• _REQUIRED WORK_: Turn the items into a numbered list. Begin at the line that contains "The image size", go through the last of the items, skip blank lines, and leave out the pictures.

Entries for locating words and elements
============

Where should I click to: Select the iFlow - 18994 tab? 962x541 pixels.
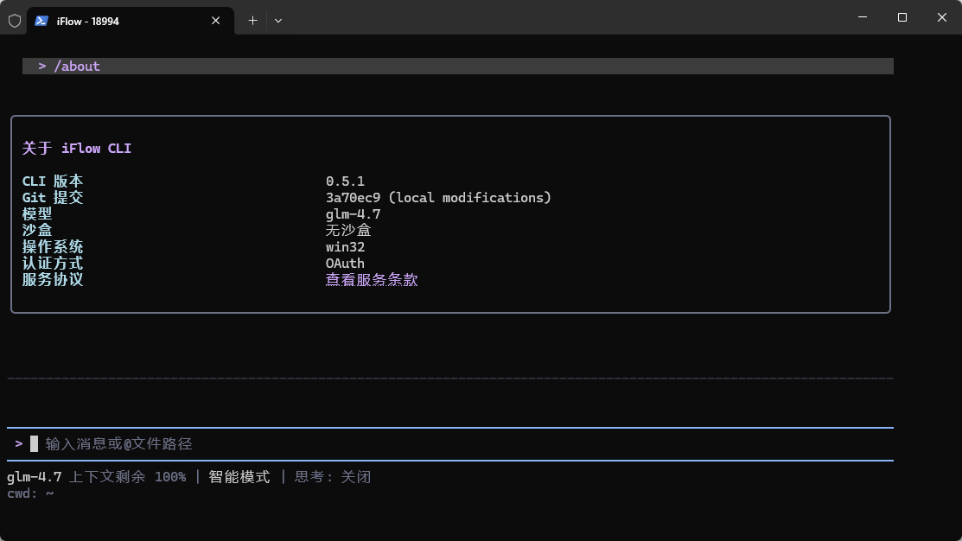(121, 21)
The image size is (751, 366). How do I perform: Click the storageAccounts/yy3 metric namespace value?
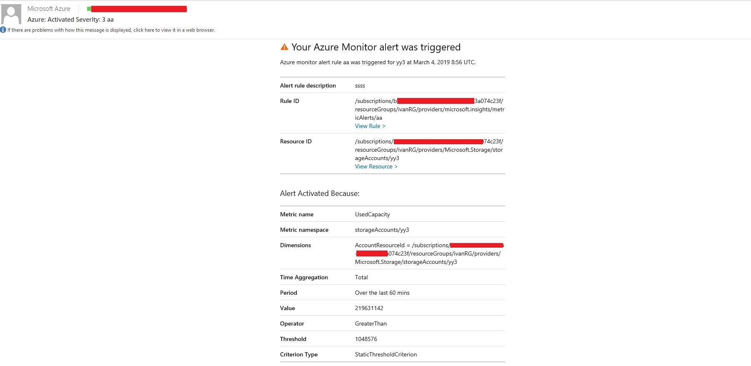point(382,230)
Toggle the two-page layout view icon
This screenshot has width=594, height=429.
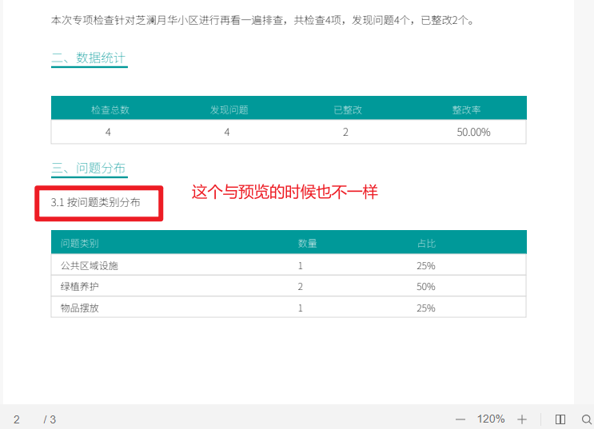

============

• _SOLUTION TO THIS PROBLEM_:
1. The image size is (751, 366). How do I perform: Click the storageAccounts/yy3 metric namespace value?
2. point(382,230)
3. Toggle the two-page layout view icon
4. This screenshot has width=594, height=429.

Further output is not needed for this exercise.